Given task
Copy out, word for word, the entries beginning with the line containing "Open the 115200 baud rate dropdown" and ending with the line containing "Looking at the screenshot, I should coord(719,131).", both included.

Data provided
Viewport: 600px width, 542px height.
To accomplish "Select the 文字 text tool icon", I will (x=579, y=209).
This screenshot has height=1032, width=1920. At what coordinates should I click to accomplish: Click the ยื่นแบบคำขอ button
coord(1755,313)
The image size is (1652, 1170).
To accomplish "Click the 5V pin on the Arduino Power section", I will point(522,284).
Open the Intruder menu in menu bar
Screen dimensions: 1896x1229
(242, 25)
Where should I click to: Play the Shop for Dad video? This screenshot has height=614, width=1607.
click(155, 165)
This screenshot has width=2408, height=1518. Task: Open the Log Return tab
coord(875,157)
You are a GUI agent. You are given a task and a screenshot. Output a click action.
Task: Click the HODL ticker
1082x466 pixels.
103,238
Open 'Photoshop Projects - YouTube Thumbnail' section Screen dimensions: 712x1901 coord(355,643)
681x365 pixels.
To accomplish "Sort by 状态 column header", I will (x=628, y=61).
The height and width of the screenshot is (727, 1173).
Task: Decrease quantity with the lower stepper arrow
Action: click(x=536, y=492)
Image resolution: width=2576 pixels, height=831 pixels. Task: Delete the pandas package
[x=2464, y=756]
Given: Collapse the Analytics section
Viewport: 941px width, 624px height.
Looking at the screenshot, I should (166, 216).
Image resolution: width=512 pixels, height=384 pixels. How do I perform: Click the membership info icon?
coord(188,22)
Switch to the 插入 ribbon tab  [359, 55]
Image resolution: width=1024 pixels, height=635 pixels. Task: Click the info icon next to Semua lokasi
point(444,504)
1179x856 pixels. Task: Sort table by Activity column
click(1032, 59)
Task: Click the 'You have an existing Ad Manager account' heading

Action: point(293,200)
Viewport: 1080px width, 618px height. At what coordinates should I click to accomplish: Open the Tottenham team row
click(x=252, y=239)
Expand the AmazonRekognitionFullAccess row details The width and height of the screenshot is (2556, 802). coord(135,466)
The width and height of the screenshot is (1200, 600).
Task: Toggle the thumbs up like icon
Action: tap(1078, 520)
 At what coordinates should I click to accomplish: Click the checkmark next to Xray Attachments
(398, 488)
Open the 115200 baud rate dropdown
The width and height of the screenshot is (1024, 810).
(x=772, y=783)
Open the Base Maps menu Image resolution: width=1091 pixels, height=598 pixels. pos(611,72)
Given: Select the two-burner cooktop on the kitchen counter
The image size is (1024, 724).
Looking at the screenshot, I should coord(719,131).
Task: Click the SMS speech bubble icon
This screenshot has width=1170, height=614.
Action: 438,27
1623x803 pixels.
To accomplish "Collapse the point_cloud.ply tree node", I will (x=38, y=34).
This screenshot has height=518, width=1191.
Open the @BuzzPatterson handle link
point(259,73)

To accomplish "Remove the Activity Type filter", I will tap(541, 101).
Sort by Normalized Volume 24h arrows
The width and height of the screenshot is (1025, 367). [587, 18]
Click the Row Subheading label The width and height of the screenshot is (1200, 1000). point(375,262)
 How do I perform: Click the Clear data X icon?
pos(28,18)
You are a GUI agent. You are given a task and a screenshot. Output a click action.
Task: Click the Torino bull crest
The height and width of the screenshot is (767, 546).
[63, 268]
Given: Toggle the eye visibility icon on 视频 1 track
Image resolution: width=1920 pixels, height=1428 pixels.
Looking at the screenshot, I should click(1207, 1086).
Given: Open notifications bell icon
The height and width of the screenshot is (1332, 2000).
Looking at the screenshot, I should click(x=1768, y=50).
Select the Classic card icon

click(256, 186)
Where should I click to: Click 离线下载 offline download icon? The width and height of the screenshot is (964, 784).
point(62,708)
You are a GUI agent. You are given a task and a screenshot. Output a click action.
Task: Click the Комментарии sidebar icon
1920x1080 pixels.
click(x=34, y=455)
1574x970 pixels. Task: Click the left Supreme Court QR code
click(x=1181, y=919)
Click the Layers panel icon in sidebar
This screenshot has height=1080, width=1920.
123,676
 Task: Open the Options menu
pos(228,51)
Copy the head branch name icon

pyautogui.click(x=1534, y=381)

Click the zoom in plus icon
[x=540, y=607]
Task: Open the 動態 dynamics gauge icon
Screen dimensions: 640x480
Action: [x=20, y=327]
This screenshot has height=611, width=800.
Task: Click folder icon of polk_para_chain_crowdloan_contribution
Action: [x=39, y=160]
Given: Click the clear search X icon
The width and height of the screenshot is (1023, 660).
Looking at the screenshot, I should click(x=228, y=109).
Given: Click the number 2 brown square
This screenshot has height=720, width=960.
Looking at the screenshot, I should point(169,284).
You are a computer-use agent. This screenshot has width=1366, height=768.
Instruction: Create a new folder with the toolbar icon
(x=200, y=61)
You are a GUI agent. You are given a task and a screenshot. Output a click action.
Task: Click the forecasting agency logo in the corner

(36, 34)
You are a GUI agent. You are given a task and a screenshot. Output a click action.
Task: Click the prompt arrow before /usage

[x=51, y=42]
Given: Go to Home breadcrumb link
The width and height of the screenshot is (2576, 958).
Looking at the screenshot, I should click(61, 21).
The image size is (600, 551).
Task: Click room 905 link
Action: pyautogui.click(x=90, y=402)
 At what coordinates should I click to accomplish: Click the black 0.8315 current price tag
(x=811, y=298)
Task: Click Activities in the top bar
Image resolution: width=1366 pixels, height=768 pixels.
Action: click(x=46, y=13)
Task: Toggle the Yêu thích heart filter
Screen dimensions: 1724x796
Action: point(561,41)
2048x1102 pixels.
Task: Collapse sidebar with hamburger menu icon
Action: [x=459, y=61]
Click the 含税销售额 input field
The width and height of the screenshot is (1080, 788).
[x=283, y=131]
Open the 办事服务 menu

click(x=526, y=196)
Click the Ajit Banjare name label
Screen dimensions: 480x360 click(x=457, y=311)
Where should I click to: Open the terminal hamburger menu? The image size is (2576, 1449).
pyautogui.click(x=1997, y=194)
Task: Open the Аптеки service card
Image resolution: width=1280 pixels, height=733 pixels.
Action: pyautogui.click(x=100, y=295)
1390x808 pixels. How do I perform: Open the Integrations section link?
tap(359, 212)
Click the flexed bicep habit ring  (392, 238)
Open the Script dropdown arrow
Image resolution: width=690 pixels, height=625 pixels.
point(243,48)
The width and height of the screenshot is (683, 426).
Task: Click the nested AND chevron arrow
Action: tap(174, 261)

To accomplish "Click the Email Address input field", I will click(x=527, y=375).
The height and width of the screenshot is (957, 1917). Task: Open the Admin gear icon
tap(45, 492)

Exercise result
Open the 115200 baud rate dropdown
The width and height of the screenshot is (1024, 810).
(x=772, y=783)
Open the Base Maps menu Image resolution: width=1091 pixels, height=598 pixels. pos(611,72)
Given: Select the two-burner cooktop on the kitchen counter
The image size is (1024, 724).
Looking at the screenshot, I should coord(719,131).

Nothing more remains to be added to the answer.